Strengthening effect of crushed rock revetment and thermosyphons in a traditional embankment in permafrost regions under warming climate

For the construction of the proposed Qinghai-Tibet Express Highway in warm and ice-rich permafrost regions, it will be necessary to utilize the new technique of cooling the ground temperature by the coarsely crushed rock layer with a low fines content, instead of the traditional measures taken to increase simply thermal resistances, so as to protect from damage to highway embankment due to thaw settlement. The vibrating loads such as wheel load and tamping load may cause the breakage and abrasion of the matrix grains in the coarsely crushed rock layer. This results in decreasing of grain size and increasing of fines content in the crushed rock layer, thus decreasing the porosity of crushed rock layer. The smaller porosity of crushed rock layer may weaken the cooling effect of buoyancy-driven natural convection of the pore air in the crushed rock layer of the highway embankment, thus resulting in instability and failure of the embankment structure in permafrost regions.
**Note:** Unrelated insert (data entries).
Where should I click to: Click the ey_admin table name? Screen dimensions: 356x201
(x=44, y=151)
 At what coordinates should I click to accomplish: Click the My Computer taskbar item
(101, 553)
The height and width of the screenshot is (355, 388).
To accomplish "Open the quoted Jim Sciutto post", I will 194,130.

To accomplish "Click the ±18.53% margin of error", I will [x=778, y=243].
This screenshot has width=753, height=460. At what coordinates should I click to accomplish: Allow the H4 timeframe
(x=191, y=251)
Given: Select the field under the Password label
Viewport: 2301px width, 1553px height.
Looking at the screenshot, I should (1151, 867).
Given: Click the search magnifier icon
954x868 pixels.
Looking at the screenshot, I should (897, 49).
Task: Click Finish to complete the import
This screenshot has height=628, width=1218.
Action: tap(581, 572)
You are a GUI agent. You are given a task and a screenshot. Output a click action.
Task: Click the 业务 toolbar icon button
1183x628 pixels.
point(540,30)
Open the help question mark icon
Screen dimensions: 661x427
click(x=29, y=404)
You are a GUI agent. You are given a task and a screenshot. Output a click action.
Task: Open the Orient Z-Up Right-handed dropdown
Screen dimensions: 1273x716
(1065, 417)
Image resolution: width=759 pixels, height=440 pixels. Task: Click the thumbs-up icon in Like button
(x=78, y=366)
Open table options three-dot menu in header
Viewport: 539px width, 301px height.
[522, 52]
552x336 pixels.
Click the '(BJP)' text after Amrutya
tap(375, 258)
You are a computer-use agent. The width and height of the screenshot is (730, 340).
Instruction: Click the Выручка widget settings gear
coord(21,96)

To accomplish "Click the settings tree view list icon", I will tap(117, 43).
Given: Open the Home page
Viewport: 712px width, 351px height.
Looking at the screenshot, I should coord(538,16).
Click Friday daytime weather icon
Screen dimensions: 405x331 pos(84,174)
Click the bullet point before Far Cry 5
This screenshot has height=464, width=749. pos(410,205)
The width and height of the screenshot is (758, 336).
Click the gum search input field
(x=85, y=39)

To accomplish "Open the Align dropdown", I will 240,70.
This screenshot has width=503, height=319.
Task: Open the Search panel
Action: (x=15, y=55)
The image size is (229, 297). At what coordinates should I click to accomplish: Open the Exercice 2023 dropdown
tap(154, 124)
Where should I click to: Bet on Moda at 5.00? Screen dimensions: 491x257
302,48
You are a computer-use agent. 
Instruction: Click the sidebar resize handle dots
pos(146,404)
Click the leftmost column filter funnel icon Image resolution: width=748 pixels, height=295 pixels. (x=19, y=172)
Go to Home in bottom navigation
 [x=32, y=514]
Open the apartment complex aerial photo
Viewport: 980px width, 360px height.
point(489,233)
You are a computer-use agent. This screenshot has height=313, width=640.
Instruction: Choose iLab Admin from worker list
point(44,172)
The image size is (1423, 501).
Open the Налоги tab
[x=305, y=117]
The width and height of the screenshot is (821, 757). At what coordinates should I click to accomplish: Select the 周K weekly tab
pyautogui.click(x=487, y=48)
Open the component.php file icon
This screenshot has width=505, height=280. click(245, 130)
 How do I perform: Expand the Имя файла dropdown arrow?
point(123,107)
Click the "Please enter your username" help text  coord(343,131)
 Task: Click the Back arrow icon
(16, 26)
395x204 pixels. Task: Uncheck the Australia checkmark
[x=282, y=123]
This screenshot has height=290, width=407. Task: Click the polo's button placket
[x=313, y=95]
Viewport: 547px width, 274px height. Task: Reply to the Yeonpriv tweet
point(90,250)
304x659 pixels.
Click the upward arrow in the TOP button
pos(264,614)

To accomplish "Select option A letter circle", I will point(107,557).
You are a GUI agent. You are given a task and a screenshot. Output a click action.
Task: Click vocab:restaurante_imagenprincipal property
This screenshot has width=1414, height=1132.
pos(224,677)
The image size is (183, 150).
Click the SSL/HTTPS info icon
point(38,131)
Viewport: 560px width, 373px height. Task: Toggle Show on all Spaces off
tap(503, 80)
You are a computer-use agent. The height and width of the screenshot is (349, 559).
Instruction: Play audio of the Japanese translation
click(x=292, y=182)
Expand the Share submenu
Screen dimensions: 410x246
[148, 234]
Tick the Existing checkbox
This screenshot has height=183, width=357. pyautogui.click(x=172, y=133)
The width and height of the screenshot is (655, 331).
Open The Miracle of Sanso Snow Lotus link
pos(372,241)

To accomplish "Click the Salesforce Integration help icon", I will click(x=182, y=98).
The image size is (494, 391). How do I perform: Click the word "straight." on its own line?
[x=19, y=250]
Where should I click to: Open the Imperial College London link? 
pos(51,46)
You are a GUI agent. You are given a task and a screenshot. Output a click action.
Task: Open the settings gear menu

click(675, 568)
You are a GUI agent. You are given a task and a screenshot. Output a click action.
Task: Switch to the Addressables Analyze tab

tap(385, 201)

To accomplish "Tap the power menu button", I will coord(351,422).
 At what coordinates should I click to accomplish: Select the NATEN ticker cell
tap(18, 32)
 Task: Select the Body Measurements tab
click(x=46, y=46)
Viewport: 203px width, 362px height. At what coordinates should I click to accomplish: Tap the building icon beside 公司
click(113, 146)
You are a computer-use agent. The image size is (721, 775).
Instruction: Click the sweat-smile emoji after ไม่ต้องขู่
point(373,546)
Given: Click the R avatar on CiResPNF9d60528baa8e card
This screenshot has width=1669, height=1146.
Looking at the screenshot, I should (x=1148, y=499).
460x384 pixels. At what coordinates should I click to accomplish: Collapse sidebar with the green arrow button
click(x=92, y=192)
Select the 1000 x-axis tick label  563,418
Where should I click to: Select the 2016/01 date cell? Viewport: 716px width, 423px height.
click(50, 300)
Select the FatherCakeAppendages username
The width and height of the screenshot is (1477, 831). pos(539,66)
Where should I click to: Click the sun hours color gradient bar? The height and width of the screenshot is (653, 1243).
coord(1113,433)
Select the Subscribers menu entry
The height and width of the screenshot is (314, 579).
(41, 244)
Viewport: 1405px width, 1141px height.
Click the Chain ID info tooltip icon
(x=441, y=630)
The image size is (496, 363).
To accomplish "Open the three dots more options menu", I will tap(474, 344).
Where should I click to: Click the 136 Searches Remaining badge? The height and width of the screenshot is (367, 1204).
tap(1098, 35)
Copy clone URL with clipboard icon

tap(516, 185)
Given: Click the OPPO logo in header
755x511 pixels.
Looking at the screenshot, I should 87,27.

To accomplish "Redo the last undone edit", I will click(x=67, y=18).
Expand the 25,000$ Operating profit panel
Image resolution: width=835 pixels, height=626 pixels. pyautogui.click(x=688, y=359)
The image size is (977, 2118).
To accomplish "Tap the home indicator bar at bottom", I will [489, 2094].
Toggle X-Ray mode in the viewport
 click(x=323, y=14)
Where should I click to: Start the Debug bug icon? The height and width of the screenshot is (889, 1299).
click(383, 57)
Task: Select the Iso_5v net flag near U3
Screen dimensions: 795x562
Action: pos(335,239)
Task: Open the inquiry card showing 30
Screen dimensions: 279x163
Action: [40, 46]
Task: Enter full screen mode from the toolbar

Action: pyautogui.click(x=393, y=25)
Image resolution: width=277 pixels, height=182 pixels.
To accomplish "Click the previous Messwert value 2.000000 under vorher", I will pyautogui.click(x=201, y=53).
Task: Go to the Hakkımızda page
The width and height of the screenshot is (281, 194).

Under these conditions, the influence of vibrating load on the grain size distribution of the coarsely crushed rock layer has to be investigated experimentally. In the present study, laboratory experiments on the grain size variation of the coarsely crushed rock layer under vertically vibrating loads were carried out. The test results show that the vibrating load can cause the breakage and abrasion of the matrix grains in the coarsely crushed rock layer and the shapes of coarely crushed rock grain tend to be non-angular.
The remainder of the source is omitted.